So I said use this as a forum a) to connect to people who are interested in archaeology, interested in Pattanam and b) also use this as a launching pad for more stimulating or in-depth academic exercises like seminars or panel discussions, lectures. That will provide other fora for discussion.

I was also happy to host this for a very, very different reason and that was because I am concerned about the situation in the sector of archaeology in India today. Now the Archaeological Survey of India (ASI) which is supposed to be leading the whole field is today in the doldrums when it comes to documenting, recording, presenting findings. For the last forty to fifty years the number of reports that have come out of archaeological projects of the ASI can be counted on the fingers of your hands. So what does that show? It shows the total breakdown of this activity and the importance to be given to this activity by the ASI. I fail to understand why. And here is a wonderful and perfect contrast. A very small project, miniscule when compared to the humongous projects ASI carried out. Yet, here is a project that has been meticulously, painfully documented.

So it is a case study for students of archaeology, for students of history. There is at least one site in the country which has gone about their business professionally and that is very important. Today if you do not get enough students to go into history and into archaeology and similar fields, it is because you are not stimulating them at the undergraduate level, at the school level. You are not offering them a vision of what is possible. You are not placing the field in the contemporary arena where a student can say, “Well, this sounds interesting, this looks good”, as compared to other sectors. If you do not give an opportunity for the student to understand this, get interested and intrigued by a sector, how do you expect that person to choose his life, dedicate his or her life to the sector?

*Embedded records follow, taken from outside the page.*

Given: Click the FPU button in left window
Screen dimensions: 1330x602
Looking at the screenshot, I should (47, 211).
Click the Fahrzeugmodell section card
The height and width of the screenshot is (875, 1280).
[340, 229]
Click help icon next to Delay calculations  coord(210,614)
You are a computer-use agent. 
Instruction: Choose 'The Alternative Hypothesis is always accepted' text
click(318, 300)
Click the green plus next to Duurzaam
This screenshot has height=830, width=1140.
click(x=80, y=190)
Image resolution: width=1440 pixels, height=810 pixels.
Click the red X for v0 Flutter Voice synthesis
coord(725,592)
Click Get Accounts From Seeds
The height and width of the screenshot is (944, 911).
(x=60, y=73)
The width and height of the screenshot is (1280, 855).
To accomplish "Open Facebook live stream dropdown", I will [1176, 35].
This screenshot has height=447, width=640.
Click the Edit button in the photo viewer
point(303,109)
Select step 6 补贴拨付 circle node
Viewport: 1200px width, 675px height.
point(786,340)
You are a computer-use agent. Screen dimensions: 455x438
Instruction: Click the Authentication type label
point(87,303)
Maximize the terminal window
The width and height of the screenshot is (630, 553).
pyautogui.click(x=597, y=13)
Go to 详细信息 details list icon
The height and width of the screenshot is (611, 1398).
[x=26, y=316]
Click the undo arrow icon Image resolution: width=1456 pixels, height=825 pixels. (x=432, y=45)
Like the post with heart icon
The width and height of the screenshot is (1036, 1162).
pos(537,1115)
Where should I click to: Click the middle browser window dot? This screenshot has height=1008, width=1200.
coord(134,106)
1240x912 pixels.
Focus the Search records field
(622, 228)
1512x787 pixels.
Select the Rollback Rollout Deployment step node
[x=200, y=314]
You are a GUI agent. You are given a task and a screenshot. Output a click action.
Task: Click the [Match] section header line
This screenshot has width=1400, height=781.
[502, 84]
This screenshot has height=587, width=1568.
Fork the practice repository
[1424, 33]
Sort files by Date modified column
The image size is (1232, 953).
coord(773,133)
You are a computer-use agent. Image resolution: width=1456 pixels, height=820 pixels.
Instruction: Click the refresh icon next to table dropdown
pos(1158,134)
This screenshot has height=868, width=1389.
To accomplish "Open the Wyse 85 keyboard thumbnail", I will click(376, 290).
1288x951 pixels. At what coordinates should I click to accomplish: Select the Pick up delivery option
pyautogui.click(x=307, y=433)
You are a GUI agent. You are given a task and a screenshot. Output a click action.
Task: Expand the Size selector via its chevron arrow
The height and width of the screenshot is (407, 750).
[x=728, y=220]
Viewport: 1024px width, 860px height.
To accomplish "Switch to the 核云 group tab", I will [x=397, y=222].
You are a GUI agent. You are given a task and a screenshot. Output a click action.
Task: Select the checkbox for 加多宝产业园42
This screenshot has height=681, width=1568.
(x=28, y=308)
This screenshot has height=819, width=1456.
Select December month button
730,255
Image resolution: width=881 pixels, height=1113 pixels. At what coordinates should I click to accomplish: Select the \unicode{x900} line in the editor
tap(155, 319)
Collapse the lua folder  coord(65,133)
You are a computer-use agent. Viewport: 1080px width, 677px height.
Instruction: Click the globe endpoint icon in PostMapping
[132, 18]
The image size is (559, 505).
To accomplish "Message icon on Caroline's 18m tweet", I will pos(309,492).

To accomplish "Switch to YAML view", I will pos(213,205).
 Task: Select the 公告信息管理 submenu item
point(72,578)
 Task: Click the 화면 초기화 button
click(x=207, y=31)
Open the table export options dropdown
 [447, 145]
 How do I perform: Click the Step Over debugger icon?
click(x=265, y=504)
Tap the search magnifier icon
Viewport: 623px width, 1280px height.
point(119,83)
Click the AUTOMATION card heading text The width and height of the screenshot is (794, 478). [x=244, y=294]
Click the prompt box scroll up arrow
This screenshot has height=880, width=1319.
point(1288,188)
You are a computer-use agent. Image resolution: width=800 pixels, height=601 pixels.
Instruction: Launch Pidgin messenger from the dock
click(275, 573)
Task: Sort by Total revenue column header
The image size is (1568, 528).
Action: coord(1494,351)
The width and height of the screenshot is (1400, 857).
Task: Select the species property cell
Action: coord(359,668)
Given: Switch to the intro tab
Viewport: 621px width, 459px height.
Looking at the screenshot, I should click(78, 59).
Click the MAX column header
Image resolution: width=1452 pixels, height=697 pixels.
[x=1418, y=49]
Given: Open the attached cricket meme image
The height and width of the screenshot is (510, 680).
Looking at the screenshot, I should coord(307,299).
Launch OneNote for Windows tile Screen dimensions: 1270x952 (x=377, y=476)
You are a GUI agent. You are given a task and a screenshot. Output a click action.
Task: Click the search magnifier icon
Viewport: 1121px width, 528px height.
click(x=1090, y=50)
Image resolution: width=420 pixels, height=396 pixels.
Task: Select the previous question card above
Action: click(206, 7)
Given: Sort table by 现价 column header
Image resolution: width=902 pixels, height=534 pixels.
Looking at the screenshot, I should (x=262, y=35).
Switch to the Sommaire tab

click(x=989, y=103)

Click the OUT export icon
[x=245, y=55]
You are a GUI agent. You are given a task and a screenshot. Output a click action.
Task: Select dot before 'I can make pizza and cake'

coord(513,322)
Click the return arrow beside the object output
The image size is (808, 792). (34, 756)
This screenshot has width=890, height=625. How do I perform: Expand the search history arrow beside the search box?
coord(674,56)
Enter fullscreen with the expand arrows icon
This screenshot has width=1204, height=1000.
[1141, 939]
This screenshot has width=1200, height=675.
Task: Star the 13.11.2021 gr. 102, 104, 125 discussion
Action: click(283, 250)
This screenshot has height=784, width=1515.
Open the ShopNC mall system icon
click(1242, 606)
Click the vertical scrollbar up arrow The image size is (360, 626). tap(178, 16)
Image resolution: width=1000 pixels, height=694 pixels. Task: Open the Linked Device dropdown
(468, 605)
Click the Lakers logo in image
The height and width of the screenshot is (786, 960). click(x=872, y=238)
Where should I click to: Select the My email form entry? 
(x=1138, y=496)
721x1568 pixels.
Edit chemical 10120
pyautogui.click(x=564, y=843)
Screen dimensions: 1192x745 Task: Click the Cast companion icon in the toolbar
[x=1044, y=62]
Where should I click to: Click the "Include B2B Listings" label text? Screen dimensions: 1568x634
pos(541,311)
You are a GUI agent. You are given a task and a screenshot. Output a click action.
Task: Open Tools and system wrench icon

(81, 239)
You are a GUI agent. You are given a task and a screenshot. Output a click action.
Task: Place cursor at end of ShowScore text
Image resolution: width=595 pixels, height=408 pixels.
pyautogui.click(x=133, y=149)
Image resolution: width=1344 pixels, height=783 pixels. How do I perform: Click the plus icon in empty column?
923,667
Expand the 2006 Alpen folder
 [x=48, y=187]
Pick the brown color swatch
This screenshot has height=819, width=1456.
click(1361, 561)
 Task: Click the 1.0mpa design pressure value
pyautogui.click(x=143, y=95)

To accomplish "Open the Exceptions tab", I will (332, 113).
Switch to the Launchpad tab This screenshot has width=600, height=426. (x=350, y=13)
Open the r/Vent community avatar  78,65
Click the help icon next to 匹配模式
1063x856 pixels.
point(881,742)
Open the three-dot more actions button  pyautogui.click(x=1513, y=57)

So, Pattanam to me is also a provocative exercise. I am provoking the ASI to take a look at their systems and if the Pattanam exercise makes the ASI realise that they need to do much more in terms of documentation and publication, then the exhibition has done another job, another duty. So this is as far as the provocative aspects are concerned, academic enquiry and maybe a challenge before the ASI.

Pattanam even otherwise is a very interesting point for a museum where history, dynamic history is very important to us. New narratives are important to every museum. You have a situation where the postulate that is offered by Pattanam is a game-changer. I know it is some distance for the field itself but for a museum, it is a very interesting narrative, a new narrative that is coming our way and that is something which every museum, every museum director would like to have within his or her museum, something extremely new happening in a field and the museum gets an opportunity to reflect that or present that before the public.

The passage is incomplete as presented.